How to Use a Straight Razor: A Complete Guide to Shaving
Shave like a man
The Blade
Written by Salvatore Marashi
These days it seems like men
are fully on board the electric razor trend. Only characters like James Bond
and Sweeny Todd are still using a straight razor. As men, collectively we’ve
seemed to have lost the art of shaving with a blade. It’s time to revive the
inner cutthroat in us and take back up the patience and skill of the straight
razor.
Before you tell me how much
more convenient an electric razor is, answer this. Are you really getting the
close shave you want? Probably not.
The straight razor excels in
clearing those nubs of hair on your face and making you touchably smooth. That
makes it a necessity in any man’s grooming routine.

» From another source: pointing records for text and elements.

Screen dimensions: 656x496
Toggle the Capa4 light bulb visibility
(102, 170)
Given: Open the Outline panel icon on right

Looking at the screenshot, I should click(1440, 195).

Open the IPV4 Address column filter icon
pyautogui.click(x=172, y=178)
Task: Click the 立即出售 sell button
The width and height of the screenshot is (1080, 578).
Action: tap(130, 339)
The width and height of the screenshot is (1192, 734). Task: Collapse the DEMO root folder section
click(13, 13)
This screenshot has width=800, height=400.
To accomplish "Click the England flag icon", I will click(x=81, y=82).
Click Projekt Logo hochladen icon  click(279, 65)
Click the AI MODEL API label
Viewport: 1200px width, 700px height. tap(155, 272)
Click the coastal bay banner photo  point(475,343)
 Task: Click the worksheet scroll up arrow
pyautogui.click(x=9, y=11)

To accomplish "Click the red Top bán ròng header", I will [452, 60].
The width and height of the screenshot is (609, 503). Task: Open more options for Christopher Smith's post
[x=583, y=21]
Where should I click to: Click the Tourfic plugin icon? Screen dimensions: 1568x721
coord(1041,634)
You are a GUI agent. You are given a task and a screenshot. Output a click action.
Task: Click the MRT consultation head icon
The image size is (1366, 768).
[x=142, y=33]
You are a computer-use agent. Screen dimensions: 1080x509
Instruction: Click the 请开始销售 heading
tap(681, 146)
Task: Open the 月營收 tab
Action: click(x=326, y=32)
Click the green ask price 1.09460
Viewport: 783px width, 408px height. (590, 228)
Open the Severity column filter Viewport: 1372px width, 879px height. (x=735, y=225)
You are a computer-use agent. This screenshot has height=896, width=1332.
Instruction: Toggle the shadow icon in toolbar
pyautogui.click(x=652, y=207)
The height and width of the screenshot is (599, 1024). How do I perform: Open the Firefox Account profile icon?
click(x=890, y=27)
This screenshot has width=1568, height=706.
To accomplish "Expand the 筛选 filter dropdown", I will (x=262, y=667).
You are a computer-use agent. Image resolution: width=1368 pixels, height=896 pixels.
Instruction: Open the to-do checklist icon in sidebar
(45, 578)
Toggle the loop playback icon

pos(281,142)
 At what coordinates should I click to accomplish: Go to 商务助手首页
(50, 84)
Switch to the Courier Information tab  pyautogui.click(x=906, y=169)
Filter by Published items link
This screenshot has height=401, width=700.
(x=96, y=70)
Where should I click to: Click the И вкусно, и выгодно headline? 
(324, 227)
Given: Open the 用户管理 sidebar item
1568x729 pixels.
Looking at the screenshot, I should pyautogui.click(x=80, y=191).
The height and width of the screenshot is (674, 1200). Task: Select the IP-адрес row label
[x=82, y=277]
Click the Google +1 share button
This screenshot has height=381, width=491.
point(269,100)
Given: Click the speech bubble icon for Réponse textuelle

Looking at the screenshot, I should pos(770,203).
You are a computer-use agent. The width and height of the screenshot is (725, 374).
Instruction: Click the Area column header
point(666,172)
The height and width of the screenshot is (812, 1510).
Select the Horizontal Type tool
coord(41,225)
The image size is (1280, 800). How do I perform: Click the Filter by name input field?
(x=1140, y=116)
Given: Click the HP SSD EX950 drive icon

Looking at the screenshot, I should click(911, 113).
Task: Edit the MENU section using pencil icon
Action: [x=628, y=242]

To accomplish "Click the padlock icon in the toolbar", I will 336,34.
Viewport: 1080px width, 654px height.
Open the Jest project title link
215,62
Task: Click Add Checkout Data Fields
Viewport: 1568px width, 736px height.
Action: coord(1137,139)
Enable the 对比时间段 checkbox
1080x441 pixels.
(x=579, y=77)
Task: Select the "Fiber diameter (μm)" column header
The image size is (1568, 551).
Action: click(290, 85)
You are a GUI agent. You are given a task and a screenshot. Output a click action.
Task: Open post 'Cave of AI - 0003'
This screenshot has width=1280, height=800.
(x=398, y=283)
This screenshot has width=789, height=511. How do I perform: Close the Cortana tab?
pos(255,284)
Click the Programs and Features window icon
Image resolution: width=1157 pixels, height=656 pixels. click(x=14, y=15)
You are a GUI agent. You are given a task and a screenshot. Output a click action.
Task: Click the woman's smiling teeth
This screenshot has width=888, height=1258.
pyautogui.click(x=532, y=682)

We get that holding a sharp
blade that close to your face is daunting. So we’re here to break down
everything you need to know to shave like a man.
Straight Razor Prep Work
The Blade
Before we can get started, you
need a good blade. These can vary dramatically in terms of price and design. In
all likely hood, if you get a quality blade, it will last for years if not a
lifetime. So find one that is durable, well made and designed so that you’ll
still like it years down the road.
Shaving Cream
Shaving cream is your friend
when you’re trying to get a smooth shave. However, shaving cream is a bad friend.
There are way too many brands out there, peddling shaving cream with all sorts
of skin destroying chemicals.
When buying shaving cream,
look for brands with an emphasis on natural ingredients. Ones with things like
essential oils, eucalyptus, aloe, and sandalwood go on your skin gently and
protect and hydrate while you’re shaving. Guys with extra sensitive skin or
prone to breakouts, go for creams that are unscented.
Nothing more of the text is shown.